▶ _WHAT THE TASK REQUIRES_
Write out all of the data below word for word, keeping every line as it is.

## begin INPUT DATA

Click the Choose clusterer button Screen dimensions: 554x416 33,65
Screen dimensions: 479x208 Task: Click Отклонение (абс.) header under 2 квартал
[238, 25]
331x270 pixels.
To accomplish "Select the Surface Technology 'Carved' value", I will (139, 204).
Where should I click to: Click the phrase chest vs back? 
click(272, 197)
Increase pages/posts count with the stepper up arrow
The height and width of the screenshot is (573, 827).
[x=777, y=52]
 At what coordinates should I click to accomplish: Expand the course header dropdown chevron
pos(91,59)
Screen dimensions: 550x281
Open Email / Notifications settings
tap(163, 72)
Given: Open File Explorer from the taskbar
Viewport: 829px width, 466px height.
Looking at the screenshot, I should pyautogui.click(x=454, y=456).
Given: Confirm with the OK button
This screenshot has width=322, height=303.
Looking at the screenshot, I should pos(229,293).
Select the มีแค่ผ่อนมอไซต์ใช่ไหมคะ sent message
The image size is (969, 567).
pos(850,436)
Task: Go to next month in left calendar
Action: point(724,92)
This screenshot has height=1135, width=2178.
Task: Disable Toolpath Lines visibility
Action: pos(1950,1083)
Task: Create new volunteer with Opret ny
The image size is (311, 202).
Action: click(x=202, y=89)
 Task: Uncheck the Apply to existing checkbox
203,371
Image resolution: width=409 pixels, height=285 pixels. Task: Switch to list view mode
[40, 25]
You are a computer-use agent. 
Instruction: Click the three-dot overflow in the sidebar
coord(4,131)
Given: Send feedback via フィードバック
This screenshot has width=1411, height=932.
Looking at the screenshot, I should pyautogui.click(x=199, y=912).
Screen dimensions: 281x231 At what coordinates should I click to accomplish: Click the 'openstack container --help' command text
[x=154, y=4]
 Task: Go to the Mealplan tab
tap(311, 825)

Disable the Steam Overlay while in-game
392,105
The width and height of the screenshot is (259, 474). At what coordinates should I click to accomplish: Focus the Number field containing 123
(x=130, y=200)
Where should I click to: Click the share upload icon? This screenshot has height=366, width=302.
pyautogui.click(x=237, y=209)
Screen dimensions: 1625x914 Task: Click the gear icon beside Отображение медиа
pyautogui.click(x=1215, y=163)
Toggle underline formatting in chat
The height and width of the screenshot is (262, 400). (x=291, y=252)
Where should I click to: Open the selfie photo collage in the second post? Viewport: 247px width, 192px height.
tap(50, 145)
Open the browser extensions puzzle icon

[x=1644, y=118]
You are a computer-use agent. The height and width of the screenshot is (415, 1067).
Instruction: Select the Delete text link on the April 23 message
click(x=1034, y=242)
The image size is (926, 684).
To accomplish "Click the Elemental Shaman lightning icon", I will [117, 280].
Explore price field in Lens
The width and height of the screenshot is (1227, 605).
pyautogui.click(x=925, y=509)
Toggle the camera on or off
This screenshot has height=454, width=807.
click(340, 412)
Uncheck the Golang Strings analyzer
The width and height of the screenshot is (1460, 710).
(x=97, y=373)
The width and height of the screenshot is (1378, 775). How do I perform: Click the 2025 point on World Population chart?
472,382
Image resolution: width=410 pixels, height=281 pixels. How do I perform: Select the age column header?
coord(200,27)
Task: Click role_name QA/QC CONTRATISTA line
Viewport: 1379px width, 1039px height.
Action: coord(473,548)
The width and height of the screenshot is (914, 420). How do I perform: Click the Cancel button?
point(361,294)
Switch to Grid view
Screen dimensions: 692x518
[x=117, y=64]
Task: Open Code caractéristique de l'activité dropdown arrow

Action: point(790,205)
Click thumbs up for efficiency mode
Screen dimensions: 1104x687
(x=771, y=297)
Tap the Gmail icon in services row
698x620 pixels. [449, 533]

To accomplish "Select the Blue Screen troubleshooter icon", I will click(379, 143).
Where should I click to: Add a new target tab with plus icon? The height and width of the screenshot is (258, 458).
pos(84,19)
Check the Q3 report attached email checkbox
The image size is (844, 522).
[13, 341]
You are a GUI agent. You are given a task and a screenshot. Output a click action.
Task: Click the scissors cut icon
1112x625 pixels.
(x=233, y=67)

## end INPUT DATA

▶ _TASK RESPONSE_
Click the Choose clusterer button Screen dimensions: 554x416 33,65
Screen dimensions: 479x208 Task: Click Отклонение (абс.) header under 2 квартал
[238, 25]
331x270 pixels.
To accomplish "Select the Surface Technology 'Carved' value", I will (139, 204).
Where should I click to: Click the phrase chest vs back? 
click(272, 197)
Increase pages/posts count with the stepper up arrow
The height and width of the screenshot is (573, 827).
[x=777, y=52]
 At what coordinates should I click to accomplish: Expand the course header dropdown chevron
pos(91,59)
Screen dimensions: 550x281
Open Email / Notifications settings
tap(163, 72)
Given: Open File Explorer from the taskbar
Viewport: 829px width, 466px height.
Looking at the screenshot, I should pyautogui.click(x=454, y=456).
Given: Confirm with the OK button
This screenshot has width=322, height=303.
Looking at the screenshot, I should pos(229,293).
Select the มีแค่ผ่อนมอไซต์ใช่ไหมคะ sent message
The image size is (969, 567).
pos(850,436)
Task: Go to next month in left calendar
Action: point(724,92)
This screenshot has height=1135, width=2178.
Task: Disable Toolpath Lines visibility
Action: pos(1950,1083)
Task: Create new volunteer with Opret ny
The image size is (311, 202).
Action: click(x=202, y=89)
 Task: Uncheck the Apply to existing checkbox
203,371
Image resolution: width=409 pixels, height=285 pixels. Task: Switch to list view mode
[40, 25]
You are a computer-use agent. 
Instruction: Click the three-dot overflow in the sidebar
coord(4,131)
Given: Send feedback via フィードバック
This screenshot has width=1411, height=932.
Looking at the screenshot, I should pyautogui.click(x=199, y=912).
Screen dimensions: 281x231 At what coordinates should I click to accomplish: Click the 'openstack container --help' command text
[x=154, y=4]
 Task: Go to the Mealplan tab
tap(311, 825)

Disable the Steam Overlay while in-game
392,105
The width and height of the screenshot is (259, 474). At what coordinates should I click to accomplish: Focus the Number field containing 123
(x=130, y=200)
Where should I click to: Click the share upload icon? This screenshot has height=366, width=302.
pyautogui.click(x=237, y=209)
Screen dimensions: 1625x914 Task: Click the gear icon beside Отображение медиа
pyautogui.click(x=1215, y=163)
Toggle underline formatting in chat
The height and width of the screenshot is (262, 400). (x=291, y=252)
Where should I click to: Open the selfie photo collage in the second post? Viewport: 247px width, 192px height.
tap(50, 145)
Open the browser extensions puzzle icon

[x=1644, y=118]
You are a computer-use agent. The height and width of the screenshot is (415, 1067).
Instruction: Select the Delete text link on the April 23 message
click(x=1034, y=242)
The image size is (926, 684).
To accomplish "Click the Elemental Shaman lightning icon", I will [117, 280].
Explore price field in Lens
The width and height of the screenshot is (1227, 605).
pyautogui.click(x=925, y=509)
Toggle the camera on or off
This screenshot has height=454, width=807.
click(340, 412)
Uncheck the Golang Strings analyzer
The width and height of the screenshot is (1460, 710).
(x=97, y=373)
The width and height of the screenshot is (1378, 775). How do I perform: Click the 2025 point on World Population chart?
472,382
Image resolution: width=410 pixels, height=281 pixels. How do I perform: Select the age column header?
coord(200,27)
Task: Click role_name QA/QC CONTRATISTA line
Viewport: 1379px width, 1039px height.
Action: coord(473,548)
The width and height of the screenshot is (914, 420). How do I perform: Click the Cancel button?
point(361,294)
Switch to Grid view
Screen dimensions: 692x518
[x=117, y=64]
Task: Open Code caractéristique de l'activité dropdown arrow

Action: point(790,205)
Click thumbs up for efficiency mode
Screen dimensions: 1104x687
(x=771, y=297)
Tap the Gmail icon in services row
698x620 pixels. [449, 533]

To accomplish "Select the Blue Screen troubleshooter icon", I will click(379, 143).
Where should I click to: Add a new target tab with plus icon? The height and width of the screenshot is (258, 458).
pos(84,19)
Check the Q3 report attached email checkbox
The image size is (844, 522).
[13, 341]
You are a GUI agent. You are given a task and a screenshot. Output a click action.
Task: Click the scissors cut icon
1112x625 pixels.
(x=233, y=67)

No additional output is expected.